## Supplied data:

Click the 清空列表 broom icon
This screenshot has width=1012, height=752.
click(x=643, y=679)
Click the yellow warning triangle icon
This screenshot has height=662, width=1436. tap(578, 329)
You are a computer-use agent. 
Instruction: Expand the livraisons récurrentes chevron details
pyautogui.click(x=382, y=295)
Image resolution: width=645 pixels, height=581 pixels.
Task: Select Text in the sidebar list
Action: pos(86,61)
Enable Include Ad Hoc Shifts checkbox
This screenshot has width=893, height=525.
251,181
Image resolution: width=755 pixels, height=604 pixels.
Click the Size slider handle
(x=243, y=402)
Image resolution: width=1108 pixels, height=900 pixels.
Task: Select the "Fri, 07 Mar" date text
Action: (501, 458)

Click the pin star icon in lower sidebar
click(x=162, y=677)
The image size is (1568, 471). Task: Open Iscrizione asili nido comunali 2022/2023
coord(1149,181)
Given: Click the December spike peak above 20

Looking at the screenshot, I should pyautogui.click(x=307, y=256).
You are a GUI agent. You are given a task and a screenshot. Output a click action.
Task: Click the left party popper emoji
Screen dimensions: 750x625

## Assigned task:
Set down, exactly and in full, the lines from the one containing "Given: Click the December spike peak above 20" through the end of the entries; no other line belongs.

## Written answer:
Given: Click the December spike peak above 20

Looking at the screenshot, I should pyautogui.click(x=307, y=256).
You are a GUI agent. You are given a task and a screenshot. Output a click action.
Task: Click the left party popper emoji
Screen dimensions: 750x625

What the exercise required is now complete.